Reputation: 67
I have a data frame in R that looks something like this:
person purch_date num_purchased
Alex 2011-01-01 6
Alex 2011-06-05 5
Alex 2012-03-04 6
Beth 2011-02-04 7
Beth 2012-05-21 8
Beth 2013-11-11 10
Candy 2007-08-09 3
Candy 2009-10-01 2
Candy 2013-12-02 2
I have sorted it first by "person" and second by "purch_date".
I am trying to count how many increases in the "num_purchased" column occur for each person. I know the code to count the number of unique values for the column or how many times the value changed, but this is not what I am looking for as I only want to know how many times the value increased from one date to the next.

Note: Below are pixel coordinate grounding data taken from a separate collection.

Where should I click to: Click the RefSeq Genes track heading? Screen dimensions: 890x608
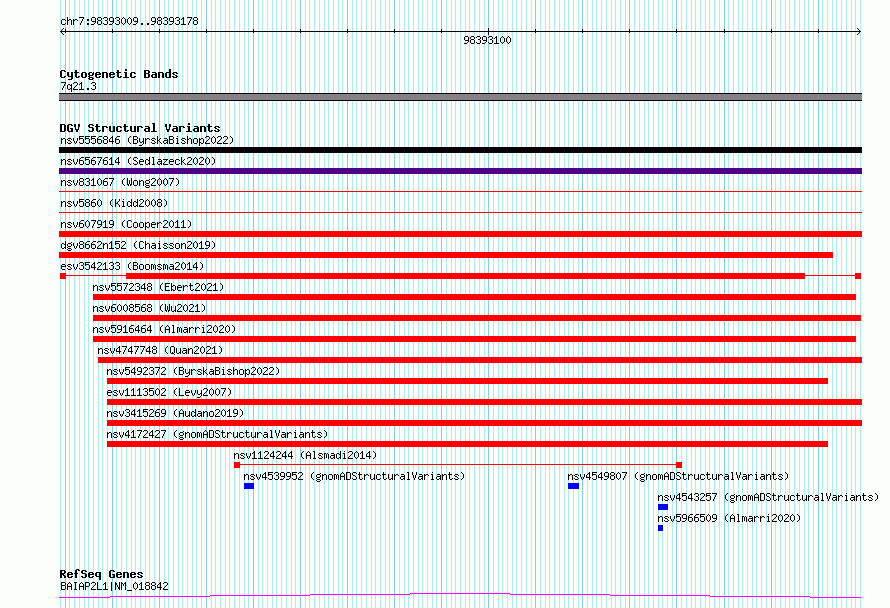click(101, 574)
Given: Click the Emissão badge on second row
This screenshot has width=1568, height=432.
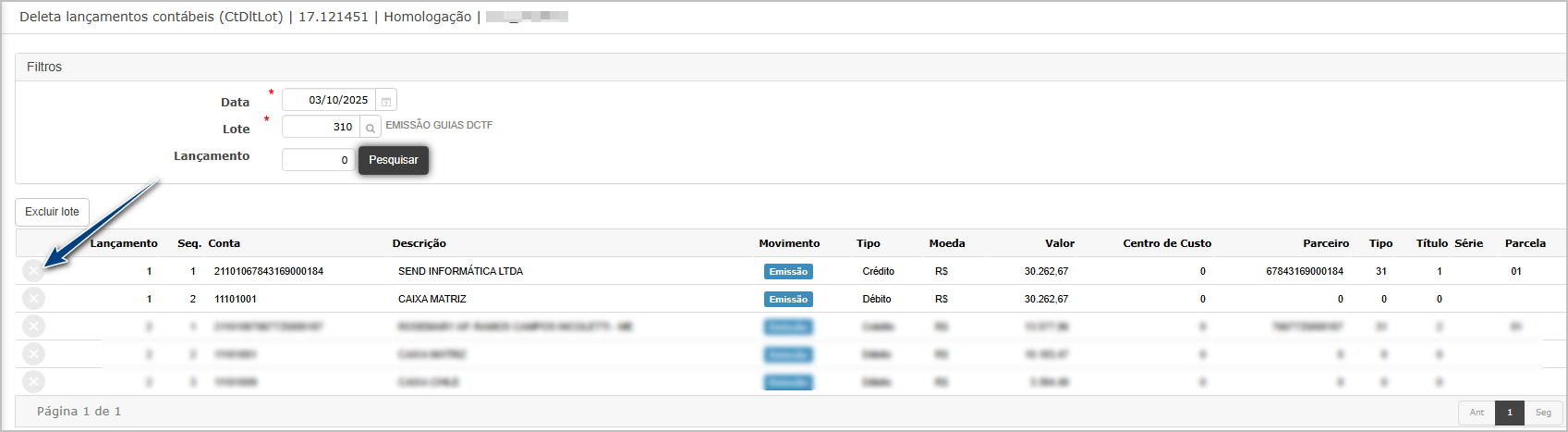Looking at the screenshot, I should click(x=788, y=300).
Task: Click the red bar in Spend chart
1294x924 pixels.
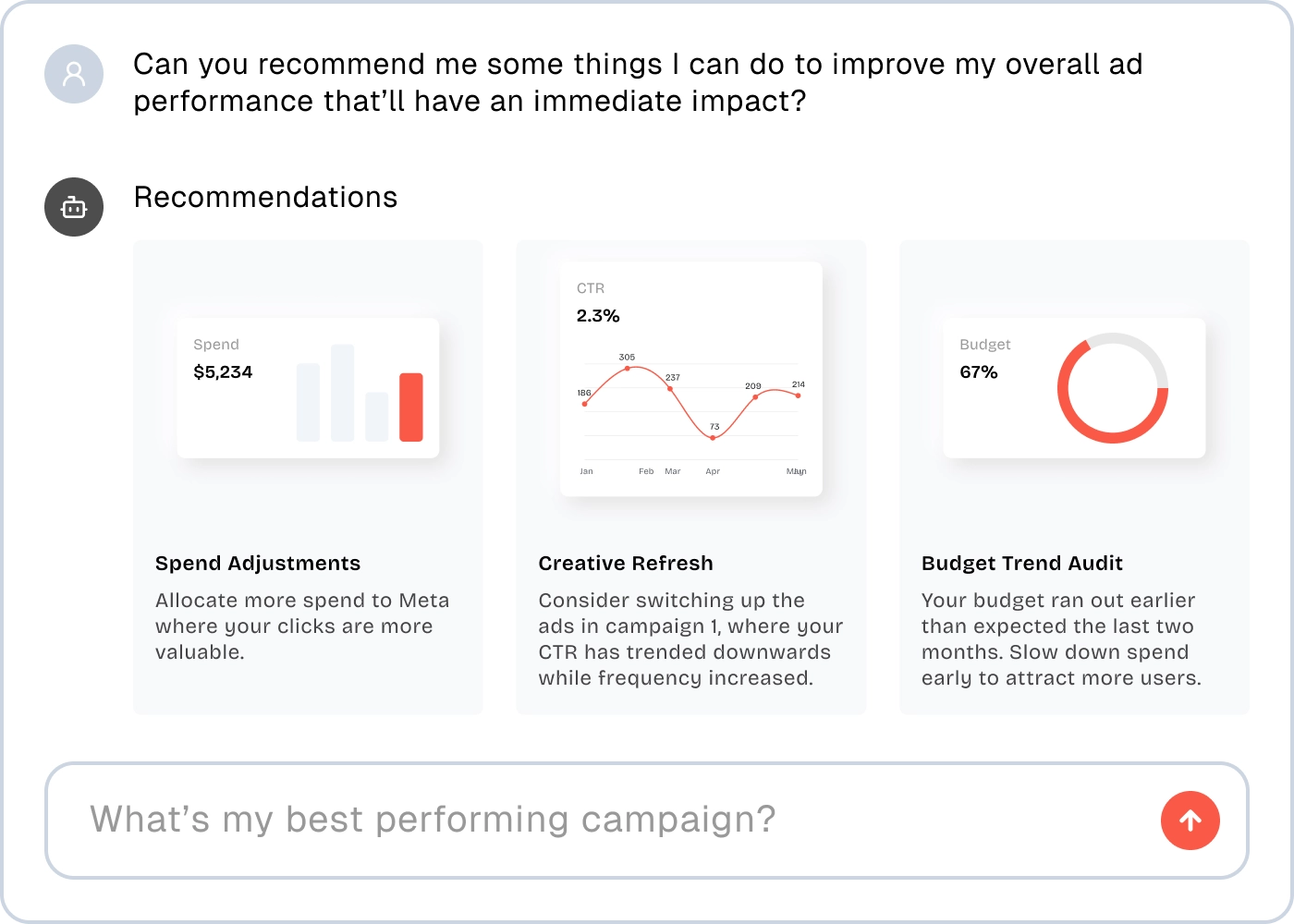Action: tap(411, 407)
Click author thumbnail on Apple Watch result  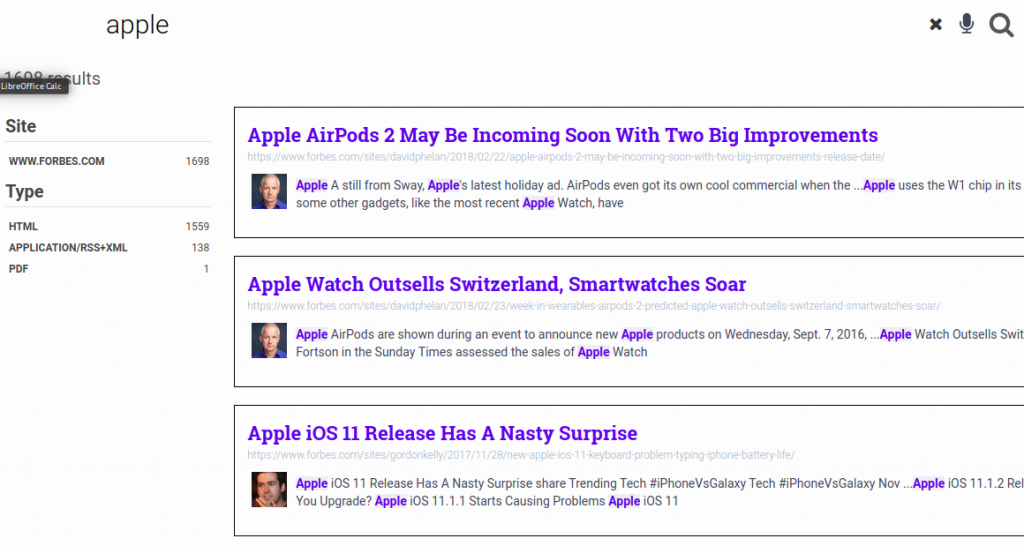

Ideally, the output would look something like:
person num_increases
Alex 1
Beth 2
Candy 0
Upvotes: 1
Views: 372
Reputation: 99341
If you want a vector, you could use tapply
. df
is your original data.
foo <- function(x) sum(diff(x) > 0)
with(df, tapply(num_purchased, person, foo))
# Alex Beth Candy
# 1 2 0
Or with dplyr
and still using foo
library(dplyr)
group_by(df, person) %>% summarize(increases = foo(num_purchased))
# person increases
# 1 Alex 1
# 2 Beth 2
# 3 Candy 0
Upvotes: 1
Reputation: 3501
Here is a data.table approach which will only give you result with increases > 0, i.e. those = 0 will not be tabulated. FYR though
library(data.table)
setDT(df) ## set your data frame as data table
df[, diff(num_purchased), by=person][V1>0, .N, by=person]
# person N
# 1: Alex 1
# 2: Beth 2
Incorporate @Arun's comment. More compact and get the "0" count.
df[, sum(diff(num_purchased) > 0), by=person]
# person V1
# 1: Alex 1
# 2: Beth 2
# 3: Candy 0
Upvotes: 2
Reputation: 44330
You can get data in the format you want in a 1-liner with aggregate
:
aggregate(num_purchased~person, data=dat, function(x) sum(diff(x) > 0))
# person num_purchased
# 1 Alex 1
# 2 Beth 2
# 3 Candy 0
If you instead prefer a named vector for the output, I would suggest tapply
as described in Richard Scriven's answer.
Upvotes: 1